A genoux, scélérats couronnés! pour recevoir la bénédiction du saint père: car il n'y a qu'un prêtre capable d'absoudre vos forfaits dont il fut le complice et l'agent perfide. Eh! dans quelle trame odieuse, dans quelle intrigue criminelle les prêtres et leur chef n'ont-ils pas pris part, n'ont-ils pas joué un rôle? C'est ce monstre à triple couronne, qui, sous main, provoqua une croisade meurtrière contre les Français, comme jadis ses prédécesseurs en avaient conseillé une contre les Sarrazins. Après les rois, les prêtres sont ceux qui firent le plus de mal à la terre et à l'espèce humaine.

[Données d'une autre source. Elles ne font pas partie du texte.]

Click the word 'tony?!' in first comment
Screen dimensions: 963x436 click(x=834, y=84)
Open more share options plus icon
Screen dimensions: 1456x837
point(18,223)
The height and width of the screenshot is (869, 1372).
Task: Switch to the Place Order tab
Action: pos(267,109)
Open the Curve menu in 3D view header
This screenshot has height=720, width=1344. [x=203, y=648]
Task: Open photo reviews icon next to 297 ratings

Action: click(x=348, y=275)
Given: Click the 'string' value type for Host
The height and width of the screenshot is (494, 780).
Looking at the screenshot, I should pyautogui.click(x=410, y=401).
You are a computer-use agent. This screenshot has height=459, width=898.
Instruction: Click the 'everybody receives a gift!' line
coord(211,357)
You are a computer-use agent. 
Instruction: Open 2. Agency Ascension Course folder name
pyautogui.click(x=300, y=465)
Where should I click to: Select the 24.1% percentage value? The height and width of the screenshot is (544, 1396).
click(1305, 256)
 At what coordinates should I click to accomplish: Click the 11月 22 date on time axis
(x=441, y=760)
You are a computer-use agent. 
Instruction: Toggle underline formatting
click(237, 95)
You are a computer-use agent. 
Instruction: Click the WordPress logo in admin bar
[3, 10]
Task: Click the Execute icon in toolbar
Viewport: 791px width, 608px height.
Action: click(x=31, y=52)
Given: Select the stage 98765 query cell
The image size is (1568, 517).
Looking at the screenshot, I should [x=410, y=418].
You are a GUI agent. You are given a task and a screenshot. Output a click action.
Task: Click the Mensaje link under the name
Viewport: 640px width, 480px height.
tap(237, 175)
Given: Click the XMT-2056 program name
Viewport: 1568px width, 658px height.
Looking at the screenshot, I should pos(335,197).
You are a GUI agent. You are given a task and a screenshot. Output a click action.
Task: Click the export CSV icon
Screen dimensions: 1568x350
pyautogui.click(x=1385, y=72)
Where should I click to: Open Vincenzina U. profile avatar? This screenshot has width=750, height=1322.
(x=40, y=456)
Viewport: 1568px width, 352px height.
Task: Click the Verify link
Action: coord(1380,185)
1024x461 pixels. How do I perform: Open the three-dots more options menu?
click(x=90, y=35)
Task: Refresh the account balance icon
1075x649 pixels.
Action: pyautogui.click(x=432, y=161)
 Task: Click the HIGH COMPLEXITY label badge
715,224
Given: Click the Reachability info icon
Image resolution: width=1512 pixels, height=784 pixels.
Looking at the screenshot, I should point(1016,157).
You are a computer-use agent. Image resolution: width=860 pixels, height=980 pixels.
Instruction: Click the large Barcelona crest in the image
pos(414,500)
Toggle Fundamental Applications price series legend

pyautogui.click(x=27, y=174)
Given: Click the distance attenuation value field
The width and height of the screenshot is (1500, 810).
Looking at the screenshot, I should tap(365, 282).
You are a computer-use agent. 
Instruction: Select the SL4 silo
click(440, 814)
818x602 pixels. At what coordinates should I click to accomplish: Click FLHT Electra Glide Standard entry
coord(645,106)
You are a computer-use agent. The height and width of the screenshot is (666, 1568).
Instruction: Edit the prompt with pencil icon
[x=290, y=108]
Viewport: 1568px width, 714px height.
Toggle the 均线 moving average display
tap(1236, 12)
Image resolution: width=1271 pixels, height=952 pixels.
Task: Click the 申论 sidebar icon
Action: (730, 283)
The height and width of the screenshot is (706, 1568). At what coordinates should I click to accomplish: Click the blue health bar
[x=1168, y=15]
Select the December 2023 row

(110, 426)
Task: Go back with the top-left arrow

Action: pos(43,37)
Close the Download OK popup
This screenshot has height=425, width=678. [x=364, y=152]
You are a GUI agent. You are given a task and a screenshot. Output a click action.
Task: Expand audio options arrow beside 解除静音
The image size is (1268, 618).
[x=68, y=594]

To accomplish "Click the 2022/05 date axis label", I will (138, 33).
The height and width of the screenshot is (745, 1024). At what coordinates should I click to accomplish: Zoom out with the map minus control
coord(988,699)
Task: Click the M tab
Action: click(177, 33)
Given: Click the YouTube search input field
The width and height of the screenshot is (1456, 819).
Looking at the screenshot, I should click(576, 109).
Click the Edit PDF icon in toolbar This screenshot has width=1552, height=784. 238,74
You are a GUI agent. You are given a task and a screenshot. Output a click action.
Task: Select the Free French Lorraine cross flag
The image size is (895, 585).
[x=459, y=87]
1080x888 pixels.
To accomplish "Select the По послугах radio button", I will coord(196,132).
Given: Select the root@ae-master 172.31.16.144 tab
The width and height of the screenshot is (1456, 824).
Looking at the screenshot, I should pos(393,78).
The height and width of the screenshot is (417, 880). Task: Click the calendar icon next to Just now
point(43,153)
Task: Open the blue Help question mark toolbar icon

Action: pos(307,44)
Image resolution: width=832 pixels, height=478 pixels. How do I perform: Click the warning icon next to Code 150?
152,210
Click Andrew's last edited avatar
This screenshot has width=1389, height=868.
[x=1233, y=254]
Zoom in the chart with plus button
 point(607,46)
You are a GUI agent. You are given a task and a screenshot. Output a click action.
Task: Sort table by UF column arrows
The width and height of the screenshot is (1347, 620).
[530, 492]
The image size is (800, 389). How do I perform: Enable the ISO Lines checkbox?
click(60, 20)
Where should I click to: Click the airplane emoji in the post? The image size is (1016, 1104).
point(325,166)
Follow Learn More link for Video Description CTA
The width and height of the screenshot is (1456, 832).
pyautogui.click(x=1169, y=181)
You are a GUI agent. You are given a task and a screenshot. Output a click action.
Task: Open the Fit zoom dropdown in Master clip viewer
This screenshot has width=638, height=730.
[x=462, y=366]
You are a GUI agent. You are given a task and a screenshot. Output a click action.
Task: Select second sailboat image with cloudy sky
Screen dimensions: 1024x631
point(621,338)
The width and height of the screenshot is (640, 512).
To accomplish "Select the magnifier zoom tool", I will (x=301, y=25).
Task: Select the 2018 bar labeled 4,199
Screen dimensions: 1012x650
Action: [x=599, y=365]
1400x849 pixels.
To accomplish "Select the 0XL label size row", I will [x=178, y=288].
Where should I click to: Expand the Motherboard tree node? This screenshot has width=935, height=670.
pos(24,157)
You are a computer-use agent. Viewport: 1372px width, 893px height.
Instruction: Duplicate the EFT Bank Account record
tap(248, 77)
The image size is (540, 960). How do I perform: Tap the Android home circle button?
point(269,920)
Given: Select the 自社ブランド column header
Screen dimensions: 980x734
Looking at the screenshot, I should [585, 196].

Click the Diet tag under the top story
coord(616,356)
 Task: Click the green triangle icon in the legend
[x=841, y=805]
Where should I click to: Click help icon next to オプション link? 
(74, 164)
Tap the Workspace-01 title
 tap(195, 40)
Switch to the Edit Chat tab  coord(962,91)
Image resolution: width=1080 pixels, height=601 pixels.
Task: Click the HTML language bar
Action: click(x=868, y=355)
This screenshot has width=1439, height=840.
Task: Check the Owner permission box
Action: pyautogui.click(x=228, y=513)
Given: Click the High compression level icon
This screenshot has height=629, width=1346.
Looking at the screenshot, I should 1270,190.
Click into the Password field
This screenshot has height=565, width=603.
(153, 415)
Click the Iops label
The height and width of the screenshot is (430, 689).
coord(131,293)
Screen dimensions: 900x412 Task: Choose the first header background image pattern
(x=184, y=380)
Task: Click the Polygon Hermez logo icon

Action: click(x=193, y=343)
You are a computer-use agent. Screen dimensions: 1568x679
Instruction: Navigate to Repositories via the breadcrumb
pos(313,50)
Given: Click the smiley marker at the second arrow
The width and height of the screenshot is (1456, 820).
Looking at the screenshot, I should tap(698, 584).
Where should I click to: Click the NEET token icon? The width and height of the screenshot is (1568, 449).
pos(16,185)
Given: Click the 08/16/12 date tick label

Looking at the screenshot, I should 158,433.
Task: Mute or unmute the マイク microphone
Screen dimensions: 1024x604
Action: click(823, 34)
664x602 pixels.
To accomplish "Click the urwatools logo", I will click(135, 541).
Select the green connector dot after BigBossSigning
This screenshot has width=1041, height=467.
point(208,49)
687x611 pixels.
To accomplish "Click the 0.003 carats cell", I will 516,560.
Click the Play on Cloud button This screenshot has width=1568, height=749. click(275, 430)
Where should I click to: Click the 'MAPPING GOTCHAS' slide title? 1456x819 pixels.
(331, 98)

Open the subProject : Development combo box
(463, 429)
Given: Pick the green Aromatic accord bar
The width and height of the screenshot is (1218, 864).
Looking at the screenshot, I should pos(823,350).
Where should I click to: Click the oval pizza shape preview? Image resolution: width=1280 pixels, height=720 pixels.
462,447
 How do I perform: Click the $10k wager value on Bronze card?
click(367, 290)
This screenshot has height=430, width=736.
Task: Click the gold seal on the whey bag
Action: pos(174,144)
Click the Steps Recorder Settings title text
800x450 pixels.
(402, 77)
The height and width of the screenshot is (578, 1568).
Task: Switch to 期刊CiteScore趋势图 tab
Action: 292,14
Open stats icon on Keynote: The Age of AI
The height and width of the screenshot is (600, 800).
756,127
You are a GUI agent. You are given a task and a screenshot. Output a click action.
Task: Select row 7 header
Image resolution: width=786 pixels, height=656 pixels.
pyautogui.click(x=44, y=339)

Graces, graces immortelles soient rendues au peuple Français, qui le premier, parmi les modernes, rappela le patriotisme de Brutus et démasqua la tartufferie des augures. Les Français firent rougir les Romains de l'encens qu'ils prostituaient aux pieds d'un prêtre dans le capitole, là même où l'ambitieux César fut poignardé par des mains vertueuses et républicaines.
LE PAPE.
Ah! ah! vous chargez le tableau... Citez un seul de mes prédécesseurs qui ait fait preuve d'autant de modération que moi. A leur exemple, j'aurais bien pu mettre en interdit tout le royaume de France...
LE SANS-CULOTTE FRANÇAIS l'interrompt.
Dis la république.
LE PAPE.
Eh bien, la république soit! la république.
J'aurais pu appeler sur la tête de tous les Français les vengeances du ciel; je me suis contenté de conjurer contre eux toutes les puissances de la terre. Un prêtre pouvait-il moins? Ecoutez; faites-moi grace; tout le reste de ma vie je prierai Dieu pour les sans-culottes.